Results of Operations and Financial Condition, Regulation FD Disclosure,


Item 2.02 Results of Operations and Financial Condition.

Prudential Financial, Inc., a New Jersey corporation (the "Company"), furnishes herewith, as Exhibit 99.0, a news release announcing first quarter 2009 results.

See also Item 7.01 below, which is incorporated herein by reference.



Item 7.01 Regulation FD Disclosure.

A. Earnings Release. The Company furnishes herewith, as Exhibit 99.0, a news release announcing first quarter 2009 results.

B. Quarterly Financial Supplement. The Company furnishes herewith, as Exhibit 99.1, the Quarterly Financial Supplement for its Financial Services Businesses for the quarterly period ended March 31, 2009.

C. Investments in Residential and Commercial Mortgage-Backed Securities, Asset-Backed Securities, and Commercial Mortgage and Other Loans. In connection with its announcement of first quarter 2009 results, the Company furnishes herewith, as Exhibit 99.2, information about the Company's investments, as of March 31, 2009, in residential and commercial mortgage-backed securities, asset-backed securities, and commercial mortgage and other loans.

D. Investments Supported by Guarantees from Monoline Bond Insurers. Certain of the Company's fixed maturity investments are supported by guarantees from monoline bond insurers. As of March 31, 2009, on an amortized cost basis, $1.542 billion, or 1%, of general account fixed maturity investments attributable to the Financial Services Businesses were supported by bond insurance. As of March 31, 2009, 70% of these investments had investment grade credit ratings, which in some cases may reflect the credit quality of the monoline bond insurers. Management estimates, taking into account the structure and credit quality of the underlying investments and giving no effect to the support of these securities by guarantees from monoline bond insurers, that 43% of the $1.542 billion total (based upon amortized cost) would have investment grade credit ratings. Based on amortized cost, $885 million of the $1.542 billion of securities supported by bond insurance were asset-backed securities collateralized by sub-prime mortgages, $260 million were other asset-backed securities, and $397 million were municipal bonds. Management estimates that 15% of the asset-backed securities collateralized by sub-prime mortgages, 53% of the other asset-backed securities, and all of the municipal bonds would have investment grade credit ratings giving no effect to the support of these securities by guarantees from monoline bond insurers. As of March 31, 2009, the bond insurance is provided by five insurance companies, with no company representing more than 37% of the overall amortized cost of the securities supported by bond insurance attributable to the Financial Services Businesses.

AVAILABLE DATA:
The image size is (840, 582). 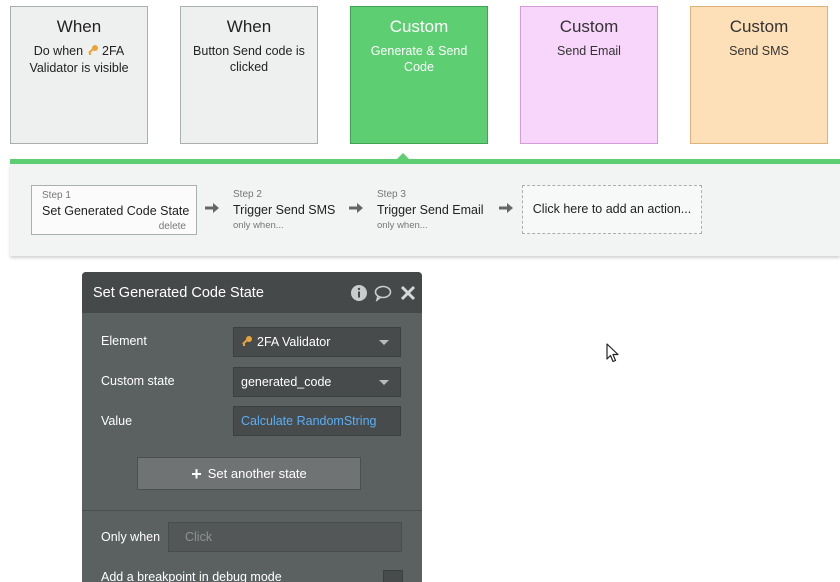 I want to click on step-number: Step 2, so click(x=248, y=194).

REQUIRED WORK:
(1) What does the filing above state for each of the following?
(a) Which exhibit number does the Quarterly Financial Supplement carry?
(b) As of March 31, 2009, what amortized cost of general account fixed maturity investments attributable to the Financial Services Businesses was supported by bond insurance?
(c) How many insurance companies provide the bond insurance?
(2) Extract everything in the filing from "Results of Operations and Financial Condition, Regulation" down to "herein by reference.".

SET OF ANSWERS:
(1)
(a) Exhibit 99.1
(b) $1.542 billion
(c) Five

(2)
Results of Operations and Financial Condition, Regulation FD Disclosure,


Item 2.02 Results of Operations and Financial Condition.

Prudential Financial, Inc., a New Jersey corporation (the "Company"), furnishes herewith, as Exhibit 99.0, a news release announcing first quarter 2009 results.

See also Item 7.01 below, which is incorporated herein by reference.